Communication Research and Elicited Memories

For the communication researcher, Brian Williams’ hasty departure from NBC’s Nightly News is, thus, more than a reminder that the American public expects their newscasters to be more than reliable readers of prepared news copy. Much of communication research depends upon respondents who reliably relate past experiences upon survey instruments to researchers, and such information is often available in no other manner [36]. Much research, for example, comes down to comparing media effects to respondent descriptions of their own media exposure, with such self-reports playing a particularly crucial role in cultivation research [37-40]. Cultivation research, which seeks to link television viewing to perceptions of risk, has proven to be a durable and popular area of research both in the U.S. and other nations, yet its reliance upon historical reports from respondents might give researchers pause [41]. Survey researchers have found that parents, questioned shortly after their children have received vaccines, give responses concerning which diseases for which their children were vaccinated that were little better than chance [42]. As a result of these and other concerns regarding autobiographical memories, survey researchers have offered cautions concerning the use of selfreports in survey research where those reports cannot be confirmed via other means, and, in particular, without the authentication of autobiographical reports [43- 45]. But such recommendations have made little headway in the discipline of communication research.

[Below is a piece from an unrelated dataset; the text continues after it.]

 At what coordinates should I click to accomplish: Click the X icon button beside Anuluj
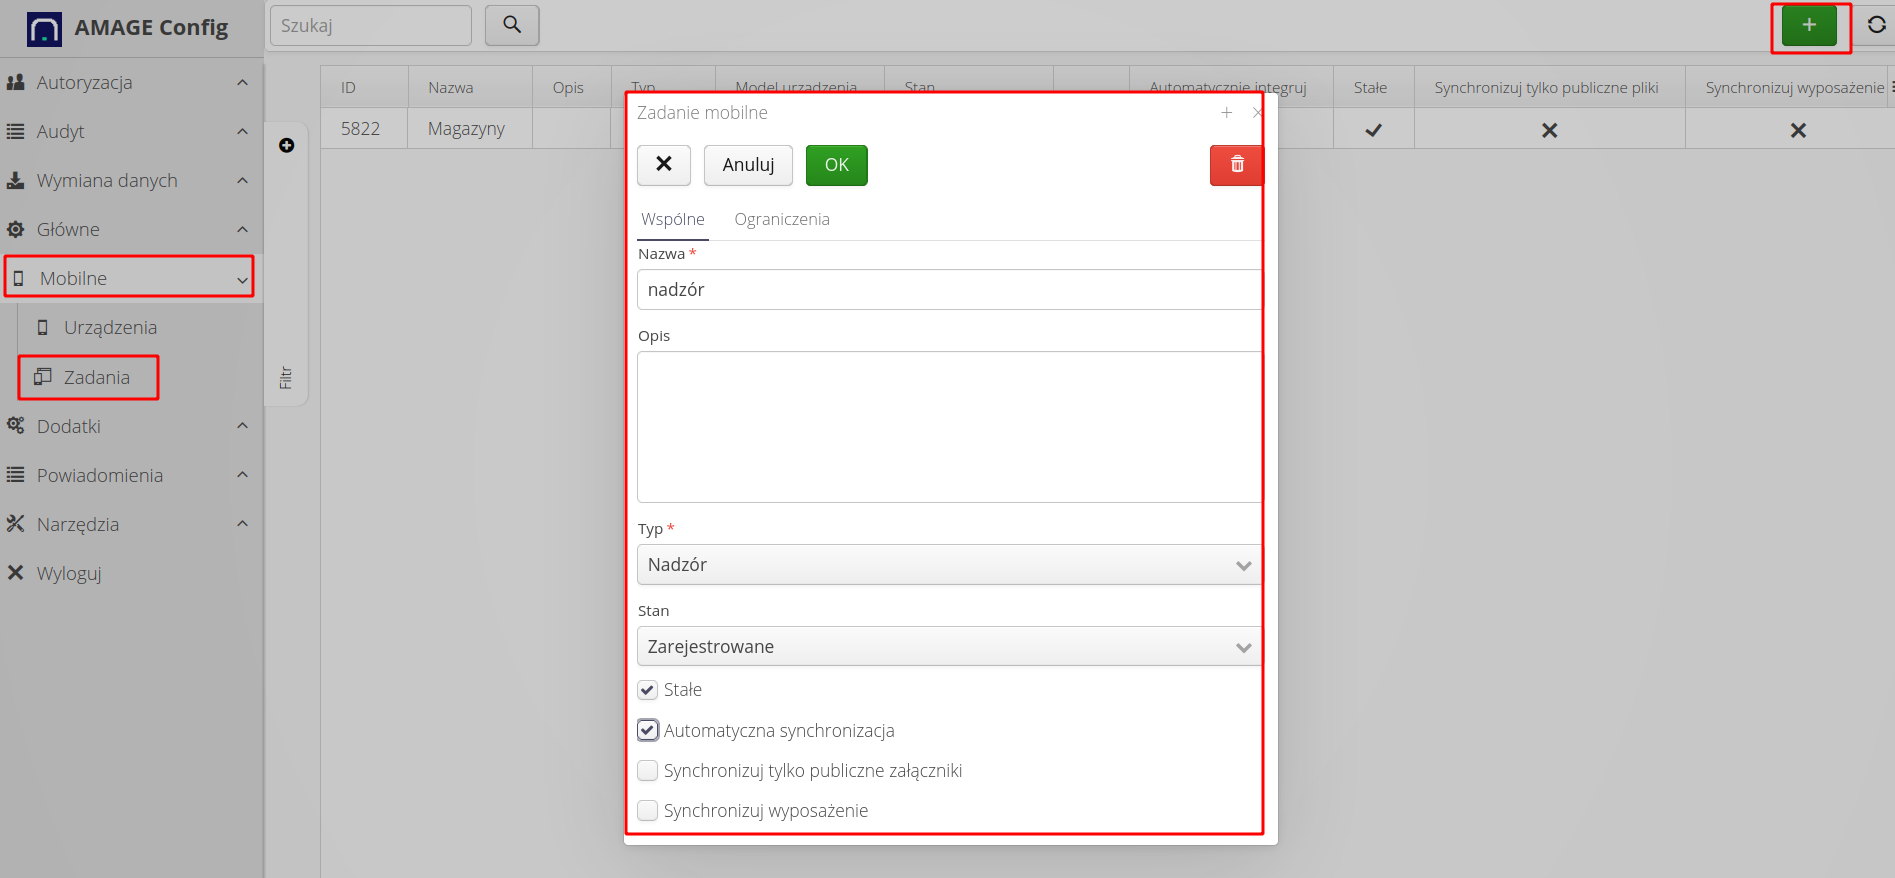click(663, 165)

To be clear, cultivation researchers often ask respondents to selfreport television viewing habits; risk researchers often ask respondents to self-report whether or not respondents have faced certain risks in the past. Such queries are precisely requests for autobiographical memories of the sort discussed above, and, as the research presented above suggests, are inherently unreliable unless confirmed via external means.

Conclusions

We will never know why Brian Williams inflated the danger which he faced in Iraq in 2003. But we might posit an alternative scenario to the image of Williams as engaging in puffery. Williams, who is rumored to have always felt intimidated by his predecessor Tom Brokaw, was faced with a retelling of the 2003 [46]. Iraq story in NBC’s own book on the subject, complete with photographs and a narration by Brokaw. His own memories of the emotionally-jarring incident were incoherent, and he adopted the complete and coherent tale of what happened as narrated by his intimidating predecessor, in much the same manner that the young Piaget came to believe that he had almost been kidnapped. With retelling, the false memory became clear in Williams’ mind — until it was contradicted in 2015, and Williams found himself the target of both sanction and ridicule. Whether or not this alternative scenario is true or not is unclear. But what is clear is that communication research, particularly cultivation research, has a long history of dependence on respondent autobiographical reports as a primary aspect of its research projects. We should, in the future, make significant efforts to attempt to consider the unreliability of such data before using it as the keystone of statistical models which, in turn, serve as the linchpin of grand theoretical ventures – particularly in light of the fact that ventures such as cultivation theory and research are one of the inputs into the policy-making aspect of the regulation of television programming in the U.S [47].